YOUR TASK: Locate all lines in the data below that hold "button" and show them.

Pixel coordinate grounding data
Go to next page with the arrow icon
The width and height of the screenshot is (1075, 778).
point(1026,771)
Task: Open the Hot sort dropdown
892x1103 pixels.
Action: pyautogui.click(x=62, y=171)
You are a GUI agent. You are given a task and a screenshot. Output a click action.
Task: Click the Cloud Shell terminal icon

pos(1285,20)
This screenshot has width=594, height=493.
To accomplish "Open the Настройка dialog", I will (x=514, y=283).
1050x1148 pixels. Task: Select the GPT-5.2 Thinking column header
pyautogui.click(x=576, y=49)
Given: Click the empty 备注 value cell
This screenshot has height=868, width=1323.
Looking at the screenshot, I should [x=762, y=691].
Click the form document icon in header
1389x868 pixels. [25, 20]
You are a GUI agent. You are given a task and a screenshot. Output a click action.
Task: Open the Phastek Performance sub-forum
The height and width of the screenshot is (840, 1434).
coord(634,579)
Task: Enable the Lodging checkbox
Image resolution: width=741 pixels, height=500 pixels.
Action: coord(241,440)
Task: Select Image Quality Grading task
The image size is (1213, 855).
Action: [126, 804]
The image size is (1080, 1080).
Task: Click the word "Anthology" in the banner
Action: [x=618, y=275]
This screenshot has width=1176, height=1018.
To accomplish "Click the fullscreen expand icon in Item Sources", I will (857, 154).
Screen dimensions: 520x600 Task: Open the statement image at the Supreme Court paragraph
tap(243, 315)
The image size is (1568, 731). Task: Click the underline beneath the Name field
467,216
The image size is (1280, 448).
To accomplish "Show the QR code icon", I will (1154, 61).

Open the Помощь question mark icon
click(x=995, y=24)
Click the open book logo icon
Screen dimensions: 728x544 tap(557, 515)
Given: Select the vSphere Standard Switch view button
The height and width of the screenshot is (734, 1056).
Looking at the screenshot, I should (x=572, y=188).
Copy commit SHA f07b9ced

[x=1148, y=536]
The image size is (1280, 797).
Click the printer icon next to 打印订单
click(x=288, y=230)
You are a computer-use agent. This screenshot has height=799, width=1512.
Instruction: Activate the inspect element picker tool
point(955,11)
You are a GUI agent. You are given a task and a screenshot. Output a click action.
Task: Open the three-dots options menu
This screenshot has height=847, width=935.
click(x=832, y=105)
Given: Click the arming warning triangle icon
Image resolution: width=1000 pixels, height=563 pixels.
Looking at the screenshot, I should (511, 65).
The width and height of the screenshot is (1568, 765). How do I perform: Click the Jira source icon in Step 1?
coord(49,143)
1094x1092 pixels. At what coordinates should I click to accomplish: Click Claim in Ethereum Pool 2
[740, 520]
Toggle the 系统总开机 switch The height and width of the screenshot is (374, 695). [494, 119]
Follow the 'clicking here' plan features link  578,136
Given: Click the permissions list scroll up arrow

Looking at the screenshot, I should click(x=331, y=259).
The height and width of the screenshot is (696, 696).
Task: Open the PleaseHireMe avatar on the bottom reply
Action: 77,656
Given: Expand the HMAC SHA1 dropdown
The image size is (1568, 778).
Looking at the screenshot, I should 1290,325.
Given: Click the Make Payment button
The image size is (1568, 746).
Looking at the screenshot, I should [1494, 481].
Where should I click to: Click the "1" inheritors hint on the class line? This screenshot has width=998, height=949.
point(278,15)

THE COMPLETED TASK:
Given: Select the vSphere Standard Switch view button
Given: Click the Make Payment button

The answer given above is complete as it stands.